(Records shown)

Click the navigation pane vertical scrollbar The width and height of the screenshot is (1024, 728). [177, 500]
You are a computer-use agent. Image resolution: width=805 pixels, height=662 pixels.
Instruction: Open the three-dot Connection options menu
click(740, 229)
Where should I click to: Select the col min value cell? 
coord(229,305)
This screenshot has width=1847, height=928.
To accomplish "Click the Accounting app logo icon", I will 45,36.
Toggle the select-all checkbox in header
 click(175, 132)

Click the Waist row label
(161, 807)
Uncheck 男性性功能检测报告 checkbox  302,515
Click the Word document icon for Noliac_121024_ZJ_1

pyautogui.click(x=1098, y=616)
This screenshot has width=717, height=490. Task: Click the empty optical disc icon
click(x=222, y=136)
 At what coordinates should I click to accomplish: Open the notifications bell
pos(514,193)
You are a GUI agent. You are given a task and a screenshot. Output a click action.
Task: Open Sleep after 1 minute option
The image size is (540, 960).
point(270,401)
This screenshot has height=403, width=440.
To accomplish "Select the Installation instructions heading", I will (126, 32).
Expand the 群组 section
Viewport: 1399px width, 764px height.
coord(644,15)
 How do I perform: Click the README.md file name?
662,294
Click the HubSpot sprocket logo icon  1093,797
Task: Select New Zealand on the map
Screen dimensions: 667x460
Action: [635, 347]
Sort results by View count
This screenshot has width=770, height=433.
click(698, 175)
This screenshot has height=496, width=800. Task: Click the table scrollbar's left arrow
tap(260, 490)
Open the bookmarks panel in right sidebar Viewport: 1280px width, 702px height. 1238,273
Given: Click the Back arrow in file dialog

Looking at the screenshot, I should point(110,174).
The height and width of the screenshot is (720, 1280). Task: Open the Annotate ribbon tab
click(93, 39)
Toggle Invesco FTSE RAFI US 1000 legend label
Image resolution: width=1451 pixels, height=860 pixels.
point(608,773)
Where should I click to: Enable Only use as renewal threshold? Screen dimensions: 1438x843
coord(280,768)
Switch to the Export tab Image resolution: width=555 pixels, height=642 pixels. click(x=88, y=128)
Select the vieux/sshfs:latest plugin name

(End Records shown)

Problem requirements: Whenever the string "will" shows up on a line of the listing, copy that line.

Output below:
To accomplish "Click the Accounting app logo icon", I will 45,36.
To accomplish "Select the Installation instructions heading", I will (126, 32).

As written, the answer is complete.